Hier encore, non je ne vais pas chanter la chanson de Charles Aznavour, je voudrais simplement dire que j’évoquais, au Marché de la poésie, avec une amie poétesse, la relation entre le poète et son lecteur. En ouvrant ce recueil, je suis ravi de voir que le préfacer aurait pu partager mon avis, pour moi le poème est un trait d’union qui relie un auteur et un lecteur afin qu’ils échangent et ensuite, fort de ce partage, se rencontrent pour boucler la boucle. Jean-François Lavallard, le préfacier en question, revient sur ce thème pour conclure sa préface que je partagerais volontiers : « C’est cet échange, si particulier à travers une langue qu’on s’approprie à pas comptés qui consacre et justifie le poème en train de se faire ».

Fort de ces propos, je ne pouvais que tomber sous le charme d’Anne-Lise qui m’a ramené vers des lectures qui m’ont laissé de doux souvenirs, je veux parler de la lecture de recueils de poésie d’influence japonaise. Je ne dirais pas que ses tercets sont des haïkus, ils ne remplissent peut-être pas toutes les conditions énoncées par Iocasta Huppenn, un grande haïjin (auteure de haïkus), dont j’ai lu un ouvrage traitant de la poésie brève d’influence japonaise dans lequel elle précise bien la différence entre tercet et haïku. Donc, ce n’est pas tellement la forme mais surtout la manière qu’a Anne-Lise d’exprimer une idées, un sentiment, une émotion, une image, un personnage, un paysage, … Deux vers pour dire la chose et un autre pour la situer dans un contexte particulier.

« Rue déserte / chant du canari / le printemps frissonne ».

J’ai aussi, tout comme chez de nombreux poètes japonais, trouvé dans les textes d’Anne-Lise un monde de quiétude, de douceur, accueillant, chaleureux, un monde d’avant la pandémie mais un monde qui déjà connaissait les affres des guerres et des attentats ravageurs. En évoquant une nature douce, les fruits, les fleurs, les astres, les animaux (surtout domestiques), tout ce qui peut composer un paysage calme, irénique où il fait bon vivre à l’écart des gesticulations humaines. C’est tout un art qu’Anne-Lise maitrise à merveille, de choisir les mots, quelques-uns seulement, pour décrire un monde aussi réjouissant. On dirait que Kawabata lui a soufflé toute la sérénité et toute la douceur dont il nourrit ses textes poétiques et autres.

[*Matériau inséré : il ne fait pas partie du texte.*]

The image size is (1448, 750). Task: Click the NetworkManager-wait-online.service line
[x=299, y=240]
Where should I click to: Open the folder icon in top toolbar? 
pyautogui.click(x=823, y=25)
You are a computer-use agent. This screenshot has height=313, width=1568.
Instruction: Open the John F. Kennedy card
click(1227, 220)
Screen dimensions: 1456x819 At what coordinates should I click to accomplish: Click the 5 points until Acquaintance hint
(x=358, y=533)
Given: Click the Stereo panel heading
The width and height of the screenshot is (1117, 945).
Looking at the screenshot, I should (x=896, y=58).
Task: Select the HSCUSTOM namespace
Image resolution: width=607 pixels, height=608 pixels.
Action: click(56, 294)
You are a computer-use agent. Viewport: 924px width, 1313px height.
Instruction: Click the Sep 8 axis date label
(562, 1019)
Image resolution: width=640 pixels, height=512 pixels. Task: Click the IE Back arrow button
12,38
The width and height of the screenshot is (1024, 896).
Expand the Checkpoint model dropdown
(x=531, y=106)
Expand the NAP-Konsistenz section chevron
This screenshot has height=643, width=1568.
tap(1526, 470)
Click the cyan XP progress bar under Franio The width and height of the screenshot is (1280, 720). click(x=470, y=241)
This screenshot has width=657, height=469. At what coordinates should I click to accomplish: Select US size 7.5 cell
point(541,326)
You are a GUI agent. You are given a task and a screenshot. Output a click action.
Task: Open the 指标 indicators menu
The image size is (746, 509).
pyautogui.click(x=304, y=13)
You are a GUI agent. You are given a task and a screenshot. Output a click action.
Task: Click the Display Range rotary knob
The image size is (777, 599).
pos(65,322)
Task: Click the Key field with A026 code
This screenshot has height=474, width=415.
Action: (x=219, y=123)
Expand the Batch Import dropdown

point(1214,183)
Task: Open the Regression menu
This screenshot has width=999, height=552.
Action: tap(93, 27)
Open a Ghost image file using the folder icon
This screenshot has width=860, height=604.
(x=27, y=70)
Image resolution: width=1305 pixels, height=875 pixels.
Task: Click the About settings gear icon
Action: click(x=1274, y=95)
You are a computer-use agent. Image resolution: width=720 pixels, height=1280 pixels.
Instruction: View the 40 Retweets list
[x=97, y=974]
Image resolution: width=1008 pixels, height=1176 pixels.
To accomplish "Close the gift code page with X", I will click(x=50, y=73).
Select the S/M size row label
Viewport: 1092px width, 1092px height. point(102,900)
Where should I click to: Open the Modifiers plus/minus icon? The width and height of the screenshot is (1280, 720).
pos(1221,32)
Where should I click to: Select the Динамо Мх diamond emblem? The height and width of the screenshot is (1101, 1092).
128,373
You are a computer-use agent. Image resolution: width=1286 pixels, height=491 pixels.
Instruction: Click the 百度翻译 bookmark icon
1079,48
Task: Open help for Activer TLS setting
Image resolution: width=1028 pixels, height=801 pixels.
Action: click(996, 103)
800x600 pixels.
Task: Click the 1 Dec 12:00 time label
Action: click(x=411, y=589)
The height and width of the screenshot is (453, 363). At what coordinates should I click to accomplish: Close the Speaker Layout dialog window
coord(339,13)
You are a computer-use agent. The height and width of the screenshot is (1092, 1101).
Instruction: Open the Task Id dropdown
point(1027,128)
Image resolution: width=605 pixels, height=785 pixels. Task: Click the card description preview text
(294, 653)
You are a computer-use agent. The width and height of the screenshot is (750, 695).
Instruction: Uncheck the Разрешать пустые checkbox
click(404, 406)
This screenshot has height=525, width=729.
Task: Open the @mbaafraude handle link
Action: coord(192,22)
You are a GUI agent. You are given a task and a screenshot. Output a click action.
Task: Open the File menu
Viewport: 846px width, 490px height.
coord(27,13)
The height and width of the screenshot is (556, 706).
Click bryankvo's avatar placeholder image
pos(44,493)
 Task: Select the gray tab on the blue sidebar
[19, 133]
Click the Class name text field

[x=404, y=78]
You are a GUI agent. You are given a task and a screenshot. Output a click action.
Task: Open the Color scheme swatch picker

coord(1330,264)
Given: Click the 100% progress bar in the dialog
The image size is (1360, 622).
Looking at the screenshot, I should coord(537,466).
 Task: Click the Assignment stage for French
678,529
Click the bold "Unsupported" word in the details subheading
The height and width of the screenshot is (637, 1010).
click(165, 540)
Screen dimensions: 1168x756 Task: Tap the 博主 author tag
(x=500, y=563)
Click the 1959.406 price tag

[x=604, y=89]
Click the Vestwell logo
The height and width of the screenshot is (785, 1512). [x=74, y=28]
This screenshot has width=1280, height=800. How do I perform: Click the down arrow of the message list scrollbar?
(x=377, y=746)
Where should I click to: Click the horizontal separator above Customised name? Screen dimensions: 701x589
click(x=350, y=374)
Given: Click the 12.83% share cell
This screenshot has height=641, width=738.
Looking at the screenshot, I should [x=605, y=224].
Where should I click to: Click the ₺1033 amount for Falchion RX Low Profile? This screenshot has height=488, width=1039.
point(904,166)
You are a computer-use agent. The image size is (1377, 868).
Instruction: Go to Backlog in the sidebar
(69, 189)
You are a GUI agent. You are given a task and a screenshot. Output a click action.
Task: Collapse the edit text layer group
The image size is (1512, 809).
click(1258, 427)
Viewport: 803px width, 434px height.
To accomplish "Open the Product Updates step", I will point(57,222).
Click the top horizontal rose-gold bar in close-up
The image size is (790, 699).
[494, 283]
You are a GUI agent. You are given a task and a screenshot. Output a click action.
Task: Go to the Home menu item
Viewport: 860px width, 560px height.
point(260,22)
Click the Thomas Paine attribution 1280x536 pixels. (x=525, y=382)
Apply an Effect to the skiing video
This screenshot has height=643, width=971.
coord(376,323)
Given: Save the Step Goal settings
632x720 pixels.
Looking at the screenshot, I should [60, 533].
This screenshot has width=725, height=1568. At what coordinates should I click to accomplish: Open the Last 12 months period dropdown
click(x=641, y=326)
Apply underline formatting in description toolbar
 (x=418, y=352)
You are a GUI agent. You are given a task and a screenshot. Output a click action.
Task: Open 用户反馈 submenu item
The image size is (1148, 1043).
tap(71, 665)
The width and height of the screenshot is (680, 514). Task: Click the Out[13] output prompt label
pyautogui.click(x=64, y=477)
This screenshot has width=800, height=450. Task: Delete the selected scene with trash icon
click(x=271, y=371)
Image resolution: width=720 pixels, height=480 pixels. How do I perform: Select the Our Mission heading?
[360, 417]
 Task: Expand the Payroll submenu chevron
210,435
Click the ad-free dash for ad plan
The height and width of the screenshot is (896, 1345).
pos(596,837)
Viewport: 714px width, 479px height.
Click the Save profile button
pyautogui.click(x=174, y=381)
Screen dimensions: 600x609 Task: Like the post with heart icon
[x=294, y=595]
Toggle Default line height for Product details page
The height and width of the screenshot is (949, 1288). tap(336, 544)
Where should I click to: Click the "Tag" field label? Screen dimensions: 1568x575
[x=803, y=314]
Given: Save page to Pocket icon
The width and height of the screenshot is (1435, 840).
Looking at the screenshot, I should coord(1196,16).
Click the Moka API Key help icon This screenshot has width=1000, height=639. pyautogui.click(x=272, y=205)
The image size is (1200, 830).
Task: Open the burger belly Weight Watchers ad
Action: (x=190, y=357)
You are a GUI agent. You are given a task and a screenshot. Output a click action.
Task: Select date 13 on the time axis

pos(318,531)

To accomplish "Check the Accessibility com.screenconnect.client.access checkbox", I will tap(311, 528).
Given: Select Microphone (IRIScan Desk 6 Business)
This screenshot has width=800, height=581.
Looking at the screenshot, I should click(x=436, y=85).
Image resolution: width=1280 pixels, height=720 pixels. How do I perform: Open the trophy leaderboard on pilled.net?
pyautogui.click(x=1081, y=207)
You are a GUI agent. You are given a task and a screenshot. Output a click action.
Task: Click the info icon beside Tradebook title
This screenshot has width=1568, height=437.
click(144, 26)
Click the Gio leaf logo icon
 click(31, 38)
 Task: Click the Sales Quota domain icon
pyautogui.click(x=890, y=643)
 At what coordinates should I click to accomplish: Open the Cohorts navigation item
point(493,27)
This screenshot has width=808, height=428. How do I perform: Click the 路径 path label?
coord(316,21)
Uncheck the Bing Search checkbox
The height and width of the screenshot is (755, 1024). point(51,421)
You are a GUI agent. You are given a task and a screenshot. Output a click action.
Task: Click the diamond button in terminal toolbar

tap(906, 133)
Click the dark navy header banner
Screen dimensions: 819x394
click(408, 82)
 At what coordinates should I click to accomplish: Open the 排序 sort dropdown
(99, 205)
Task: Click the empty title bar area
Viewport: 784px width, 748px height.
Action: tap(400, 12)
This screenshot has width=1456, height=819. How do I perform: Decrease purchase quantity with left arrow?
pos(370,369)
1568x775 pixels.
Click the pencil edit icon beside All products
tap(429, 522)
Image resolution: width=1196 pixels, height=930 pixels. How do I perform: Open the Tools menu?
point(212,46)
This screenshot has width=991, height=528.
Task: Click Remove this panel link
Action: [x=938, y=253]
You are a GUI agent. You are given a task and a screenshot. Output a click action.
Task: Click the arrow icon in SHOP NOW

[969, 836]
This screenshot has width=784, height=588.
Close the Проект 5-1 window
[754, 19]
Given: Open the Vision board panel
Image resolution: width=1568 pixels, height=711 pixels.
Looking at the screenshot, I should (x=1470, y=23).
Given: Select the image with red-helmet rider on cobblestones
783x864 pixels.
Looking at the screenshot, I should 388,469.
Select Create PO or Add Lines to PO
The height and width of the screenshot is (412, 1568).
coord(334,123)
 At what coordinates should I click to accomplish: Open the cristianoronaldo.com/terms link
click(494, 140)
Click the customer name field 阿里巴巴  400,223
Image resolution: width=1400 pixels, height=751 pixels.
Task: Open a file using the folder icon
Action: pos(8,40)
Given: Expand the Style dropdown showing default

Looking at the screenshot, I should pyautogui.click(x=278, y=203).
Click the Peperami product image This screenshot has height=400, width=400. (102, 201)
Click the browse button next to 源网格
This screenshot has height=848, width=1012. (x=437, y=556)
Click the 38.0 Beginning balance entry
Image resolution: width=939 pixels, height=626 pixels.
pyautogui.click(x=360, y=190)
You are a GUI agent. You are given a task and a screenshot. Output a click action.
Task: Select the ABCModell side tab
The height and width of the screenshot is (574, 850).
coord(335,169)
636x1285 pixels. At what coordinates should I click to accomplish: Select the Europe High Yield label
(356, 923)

Merci à l’ami Gérard Paris de m’avoir fait découvrir cette poétesse pleine de finesse, de douceur, de quiétude et d’empathie avec le monde qu’elle décrit et qu’elle nous fait aimer. Merci aussi à Josette Vial pour avoir su trouver des photos, en noir et blanc, qui mettent en valeur les mots de l’auteure (autrice est un mot trop laid pour en affubler une poétesse).

Pour conclure cette chronique, je voudrais citer ce tercet qui m’a particulièrement séduit :

« Aux lèvres du marais / Sur les cuisses des collines / le goût du vent ».